*What the task asks*.
Retype every entry below without pictures.

+-------+

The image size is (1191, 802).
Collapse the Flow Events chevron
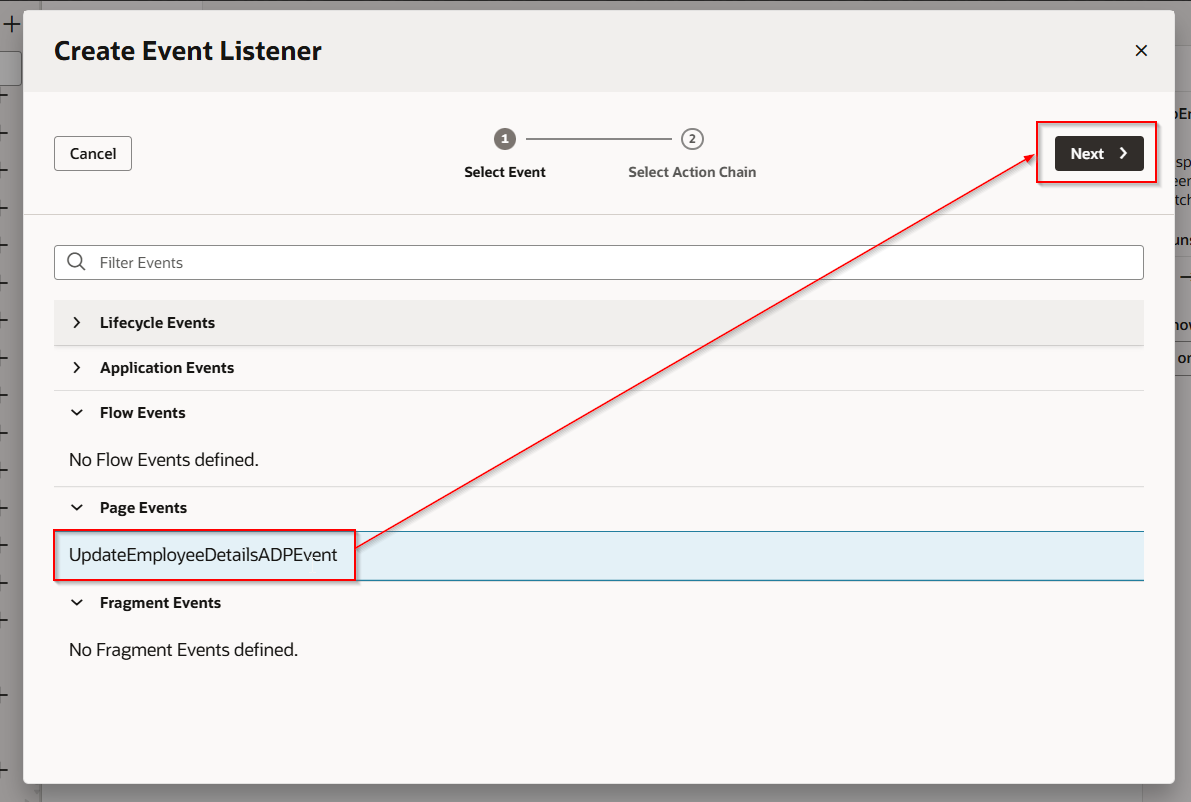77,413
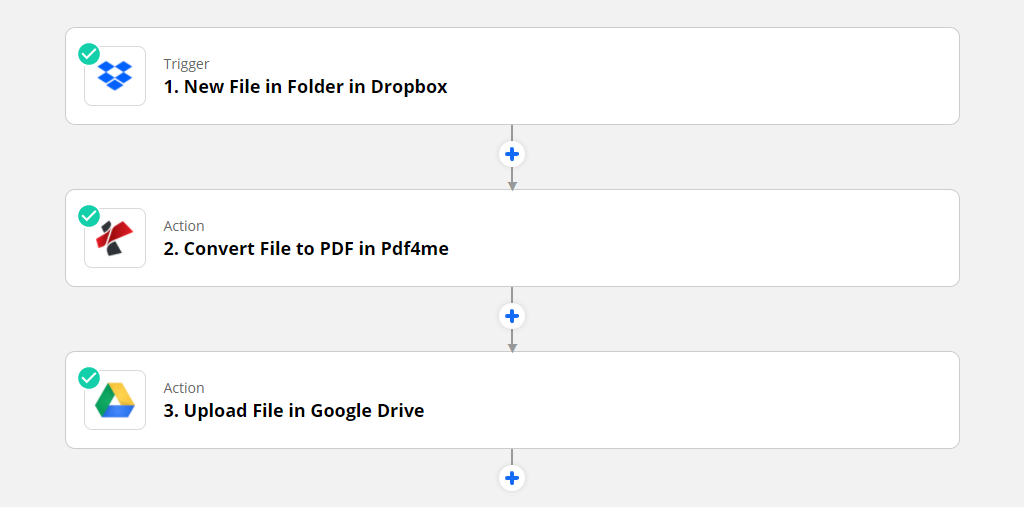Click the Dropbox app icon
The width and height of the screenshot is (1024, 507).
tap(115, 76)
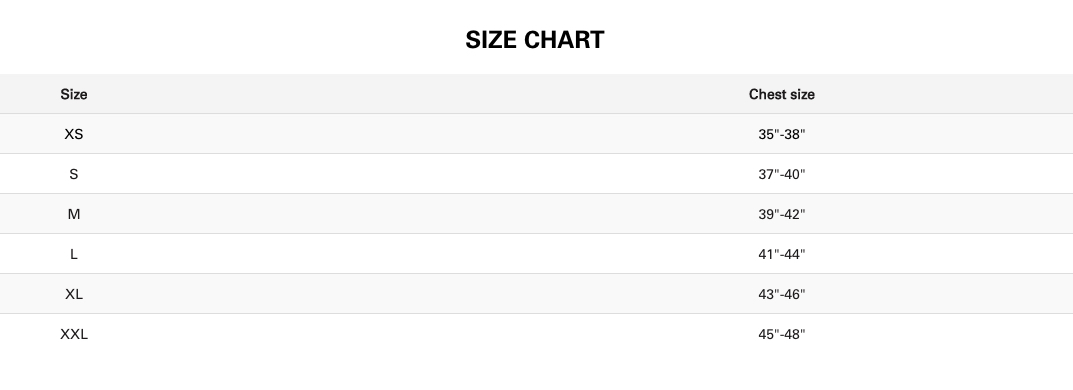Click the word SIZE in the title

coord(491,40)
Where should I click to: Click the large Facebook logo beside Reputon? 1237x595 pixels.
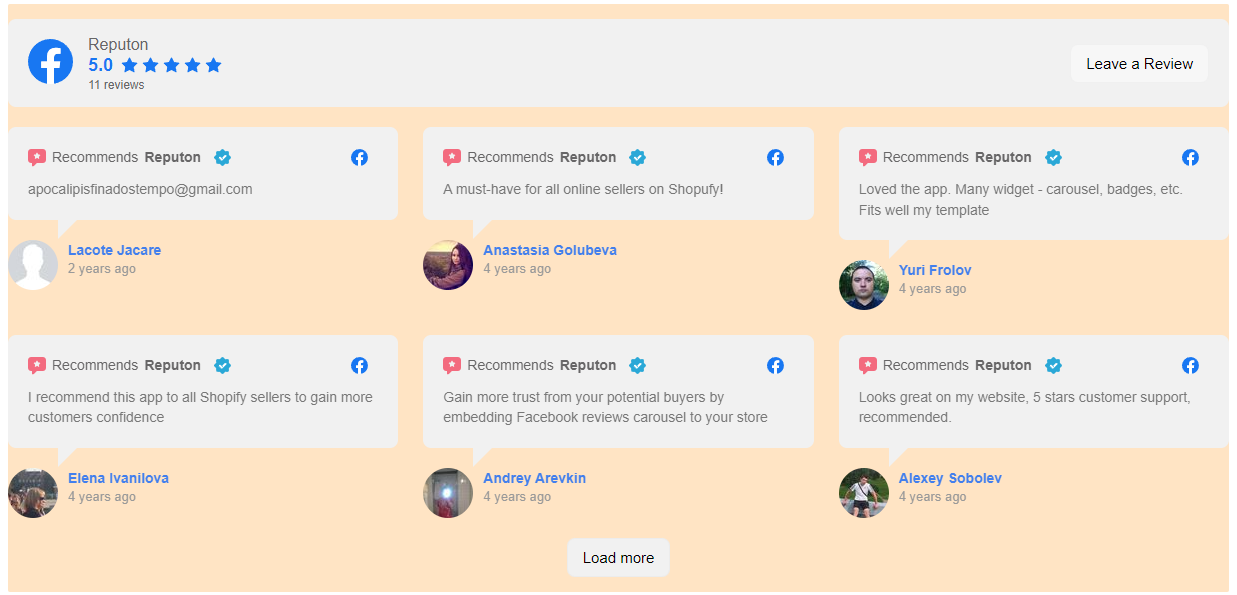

+-------+

*Exercise result*.
The image size is (1191, 802).
Collapse the Flow Events chevron
77,413
Click the Dropbox app icon
The width and height of the screenshot is (1024, 507).
tap(115, 76)
Click the word SIZE in the title

coord(491,40)
Where should I click to: Click the large Facebook logo beside Reputon? 1237x595 pixels.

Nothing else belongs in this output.